If John Goodenough had not left Oxford University in 1986, he would have had to retire when he turned 65. Instead, he moved to the University of Texas at Austin, where 33 years later he continues to perform groundbreaking science at the age of 97.

Compulsory retirement ages have since been abolished in many countries, and the UK abolished its default retirement age in 2011. However, employers can still force people to retire at a certain age if this is ‘a proportionate means of achieving a legitimate aim’. Oxford has used this rule to continue to impose mandatory retirement on its academics, who now have to retire by the September preceding their 69th birthday.

Earlier this year a former professor of English took Oxford to an employment tribunal to argue that his forced retirement counted as age discrimination. The university justified its mandatory retirement age by claiming that it makes more opportunities available to ‘women, younger academic staff, those of a different race, and those with disabilities’ – groups that were not well represented when the current crop of retirees started out on their careers.

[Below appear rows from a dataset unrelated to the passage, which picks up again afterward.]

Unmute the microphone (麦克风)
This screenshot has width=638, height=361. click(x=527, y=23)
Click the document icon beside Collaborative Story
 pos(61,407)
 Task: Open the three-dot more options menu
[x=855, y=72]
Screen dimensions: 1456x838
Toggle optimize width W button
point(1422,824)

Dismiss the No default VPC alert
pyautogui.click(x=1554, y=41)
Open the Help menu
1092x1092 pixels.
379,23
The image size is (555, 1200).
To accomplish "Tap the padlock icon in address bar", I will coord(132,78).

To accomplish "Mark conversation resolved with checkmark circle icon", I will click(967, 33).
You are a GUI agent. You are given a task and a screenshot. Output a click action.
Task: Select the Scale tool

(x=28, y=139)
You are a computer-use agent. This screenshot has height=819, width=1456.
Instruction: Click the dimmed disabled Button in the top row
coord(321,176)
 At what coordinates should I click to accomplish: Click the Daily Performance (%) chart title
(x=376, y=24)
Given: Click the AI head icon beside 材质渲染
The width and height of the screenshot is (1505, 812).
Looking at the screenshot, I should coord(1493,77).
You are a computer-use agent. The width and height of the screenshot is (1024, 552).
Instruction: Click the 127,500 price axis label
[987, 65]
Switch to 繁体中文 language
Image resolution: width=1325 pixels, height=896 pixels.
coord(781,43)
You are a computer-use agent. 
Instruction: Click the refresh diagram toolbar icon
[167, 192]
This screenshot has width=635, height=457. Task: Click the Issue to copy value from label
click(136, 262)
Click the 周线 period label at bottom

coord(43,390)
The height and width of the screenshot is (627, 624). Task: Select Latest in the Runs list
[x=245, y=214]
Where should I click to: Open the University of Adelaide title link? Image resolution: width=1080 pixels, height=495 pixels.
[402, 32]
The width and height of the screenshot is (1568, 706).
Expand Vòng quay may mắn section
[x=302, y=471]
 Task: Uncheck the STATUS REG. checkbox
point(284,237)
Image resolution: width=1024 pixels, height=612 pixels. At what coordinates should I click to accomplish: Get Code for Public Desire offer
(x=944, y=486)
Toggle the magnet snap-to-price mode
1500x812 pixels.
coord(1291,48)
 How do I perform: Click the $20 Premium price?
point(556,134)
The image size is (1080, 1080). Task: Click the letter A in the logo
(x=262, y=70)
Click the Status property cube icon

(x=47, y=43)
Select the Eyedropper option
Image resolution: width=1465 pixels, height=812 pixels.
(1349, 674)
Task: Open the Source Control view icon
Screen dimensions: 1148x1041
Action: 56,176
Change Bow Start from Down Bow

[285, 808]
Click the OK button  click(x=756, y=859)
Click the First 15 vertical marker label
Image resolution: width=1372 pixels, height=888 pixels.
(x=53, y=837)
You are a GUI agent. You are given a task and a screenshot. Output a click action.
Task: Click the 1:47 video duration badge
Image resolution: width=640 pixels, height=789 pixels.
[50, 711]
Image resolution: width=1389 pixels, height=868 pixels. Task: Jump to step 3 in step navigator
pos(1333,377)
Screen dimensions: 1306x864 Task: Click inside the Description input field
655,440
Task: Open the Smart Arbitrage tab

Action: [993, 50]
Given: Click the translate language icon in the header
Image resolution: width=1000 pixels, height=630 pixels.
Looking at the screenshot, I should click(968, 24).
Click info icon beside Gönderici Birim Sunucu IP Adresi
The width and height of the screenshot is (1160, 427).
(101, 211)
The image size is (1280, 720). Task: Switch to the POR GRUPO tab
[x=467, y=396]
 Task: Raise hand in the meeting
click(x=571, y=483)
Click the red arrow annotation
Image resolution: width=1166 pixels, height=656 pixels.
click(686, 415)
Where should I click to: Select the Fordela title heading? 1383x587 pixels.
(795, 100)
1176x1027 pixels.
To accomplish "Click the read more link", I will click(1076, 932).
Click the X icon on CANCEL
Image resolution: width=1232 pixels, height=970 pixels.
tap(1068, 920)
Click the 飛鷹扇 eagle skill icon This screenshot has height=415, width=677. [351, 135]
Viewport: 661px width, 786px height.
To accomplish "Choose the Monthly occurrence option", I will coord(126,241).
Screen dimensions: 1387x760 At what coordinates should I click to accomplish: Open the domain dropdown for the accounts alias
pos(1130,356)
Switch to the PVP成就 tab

The employment tribunal ruled that Oxford’s justification is legitimate, and the university’s policy remains in place.

Whether this policy is indeed an effective way to increase diversity in academic leadership remains to be seen; certainly it will need to be backed up with a host of other policies around inclusion.

It is undoubtedly important to keep a steady stream of new people flowing into professorships. Without opportunities to progress in academia, many great researchers will move to different careers (though arguably, this has advantages for society). Introducing fresh minds and diverse perspectives into the top echelons of a field is also essential for scientific progress.

But is age the right criterion to use? Age does not indicate professional seniority, particularly as more people delay going to university, take career breaks and switch from academia to industry and back again. The eligibility criteria for many awards and jobs reserved for early-career researchers already recognise this by focusing on time in academia rather than age.

If the problem is that people are occupying top positions for too long, then term limits are a more logical solution – though unlikely to be a popular one. And such limits could be counterproductive. The rise of postdoc positions and short-term contracts already makes it difficult for many demographic groups who require more job stability to pursue a career in academia.

There’s no easy way to open up top academic jobs. In the current hypercompetitive system, someone will always lose out.